= Pro-Nicene theology =

The characterization pro-Nicene points to one of the central tenets of the new approach to fourth-century Trinitarian theology advocated by Lewis Ayres and Michel René Barnes, among others. The designation pro-Nicene classifies and describes Trinitarian theological accounts of the mid- to late fourth century (ca. 360s to 380s) that supported the propositions in the Creed of Nicaea. Some scholars prefer to utilize a middle category, or stage in theological development, that provides further differentiation between Nicene theologies and pro-Nicene theologies: Barnes labels this middle category "neo-Nicene" theology. Nevertheless, all the scholars who utilize the pro-Nicene category stress the logical compatibility that exists within different theologies of the period, rather than one particular theology. The feature of these like-minded theological accounts that has garnered the most attention is the understanding that in sharing the one power of God, the Father and Son must share the same nature.

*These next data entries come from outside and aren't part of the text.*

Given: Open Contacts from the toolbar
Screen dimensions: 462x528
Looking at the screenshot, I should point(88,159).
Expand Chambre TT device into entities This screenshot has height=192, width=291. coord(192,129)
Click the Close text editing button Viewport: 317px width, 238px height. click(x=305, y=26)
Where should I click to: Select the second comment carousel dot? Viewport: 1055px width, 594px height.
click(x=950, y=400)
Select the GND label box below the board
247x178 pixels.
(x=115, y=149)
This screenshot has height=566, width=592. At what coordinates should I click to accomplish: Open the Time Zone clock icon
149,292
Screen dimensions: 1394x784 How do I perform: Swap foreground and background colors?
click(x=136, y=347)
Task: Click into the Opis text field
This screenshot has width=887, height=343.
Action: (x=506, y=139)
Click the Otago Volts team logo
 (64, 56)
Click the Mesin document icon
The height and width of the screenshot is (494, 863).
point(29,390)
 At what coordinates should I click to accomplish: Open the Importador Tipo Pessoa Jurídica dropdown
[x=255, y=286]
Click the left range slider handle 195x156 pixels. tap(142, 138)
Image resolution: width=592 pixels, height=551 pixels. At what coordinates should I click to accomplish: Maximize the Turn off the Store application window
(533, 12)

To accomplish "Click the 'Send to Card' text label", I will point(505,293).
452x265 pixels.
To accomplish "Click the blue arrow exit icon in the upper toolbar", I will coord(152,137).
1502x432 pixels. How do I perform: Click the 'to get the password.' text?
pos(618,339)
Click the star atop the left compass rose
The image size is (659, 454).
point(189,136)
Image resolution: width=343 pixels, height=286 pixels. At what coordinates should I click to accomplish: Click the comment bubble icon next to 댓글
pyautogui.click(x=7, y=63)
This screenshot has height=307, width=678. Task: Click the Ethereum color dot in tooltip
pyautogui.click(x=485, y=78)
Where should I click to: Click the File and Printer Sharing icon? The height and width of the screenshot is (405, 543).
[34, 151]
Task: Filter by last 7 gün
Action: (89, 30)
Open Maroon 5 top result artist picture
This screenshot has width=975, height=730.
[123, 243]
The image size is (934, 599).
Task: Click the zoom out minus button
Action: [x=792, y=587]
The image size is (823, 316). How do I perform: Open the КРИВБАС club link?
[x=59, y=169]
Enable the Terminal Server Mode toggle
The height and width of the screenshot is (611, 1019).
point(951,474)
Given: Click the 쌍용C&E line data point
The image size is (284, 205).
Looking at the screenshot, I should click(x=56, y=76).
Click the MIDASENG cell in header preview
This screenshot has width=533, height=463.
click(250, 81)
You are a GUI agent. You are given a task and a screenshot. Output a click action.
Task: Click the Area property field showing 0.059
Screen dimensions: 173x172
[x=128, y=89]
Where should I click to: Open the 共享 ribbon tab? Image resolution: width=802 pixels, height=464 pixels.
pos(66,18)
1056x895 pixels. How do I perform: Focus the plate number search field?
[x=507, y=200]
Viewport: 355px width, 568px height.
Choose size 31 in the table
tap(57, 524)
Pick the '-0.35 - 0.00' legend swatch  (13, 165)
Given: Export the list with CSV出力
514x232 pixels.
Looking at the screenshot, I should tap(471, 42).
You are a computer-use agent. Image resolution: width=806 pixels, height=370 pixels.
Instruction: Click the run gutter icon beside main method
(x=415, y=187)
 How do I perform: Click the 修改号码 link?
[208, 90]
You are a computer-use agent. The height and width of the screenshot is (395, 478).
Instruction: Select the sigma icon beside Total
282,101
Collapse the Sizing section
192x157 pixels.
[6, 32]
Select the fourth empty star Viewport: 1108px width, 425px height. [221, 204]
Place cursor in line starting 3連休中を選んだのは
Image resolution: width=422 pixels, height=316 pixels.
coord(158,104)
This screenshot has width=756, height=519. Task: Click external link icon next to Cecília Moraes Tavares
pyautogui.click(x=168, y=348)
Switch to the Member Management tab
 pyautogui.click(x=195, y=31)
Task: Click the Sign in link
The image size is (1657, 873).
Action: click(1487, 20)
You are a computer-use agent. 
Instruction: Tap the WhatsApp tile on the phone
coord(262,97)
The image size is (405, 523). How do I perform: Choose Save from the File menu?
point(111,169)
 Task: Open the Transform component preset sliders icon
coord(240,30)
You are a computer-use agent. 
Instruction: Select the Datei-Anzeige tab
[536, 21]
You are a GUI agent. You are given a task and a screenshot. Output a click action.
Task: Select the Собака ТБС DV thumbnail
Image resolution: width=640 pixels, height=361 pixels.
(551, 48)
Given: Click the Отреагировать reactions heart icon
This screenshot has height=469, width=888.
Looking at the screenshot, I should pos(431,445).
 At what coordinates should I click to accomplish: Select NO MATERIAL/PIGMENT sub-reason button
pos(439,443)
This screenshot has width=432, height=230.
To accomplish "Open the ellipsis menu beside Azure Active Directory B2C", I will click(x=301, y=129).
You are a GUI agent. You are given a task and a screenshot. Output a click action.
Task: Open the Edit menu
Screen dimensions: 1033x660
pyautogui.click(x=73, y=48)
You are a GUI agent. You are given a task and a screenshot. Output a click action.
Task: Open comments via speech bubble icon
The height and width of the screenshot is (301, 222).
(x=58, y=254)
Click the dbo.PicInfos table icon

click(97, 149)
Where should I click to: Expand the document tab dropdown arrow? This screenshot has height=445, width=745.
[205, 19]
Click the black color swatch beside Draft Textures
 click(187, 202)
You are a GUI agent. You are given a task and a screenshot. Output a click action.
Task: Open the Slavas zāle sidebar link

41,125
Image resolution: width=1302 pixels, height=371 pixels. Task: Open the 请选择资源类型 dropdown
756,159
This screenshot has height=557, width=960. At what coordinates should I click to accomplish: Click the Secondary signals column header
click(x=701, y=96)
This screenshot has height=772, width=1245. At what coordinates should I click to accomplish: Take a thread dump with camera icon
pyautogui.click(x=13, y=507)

This new approach contrasts itself with narratives that describe the orthodox Trinitarian theologies of this period as utilizing different arguments of logic. For instance, this new approach would disagree with the contention that some orthodox accounts start from the affirmation of distinction within the Godhead and argue toward unity, while other orthodox accounts start from the affirmation of unity within the Godhead and argue toward distinction.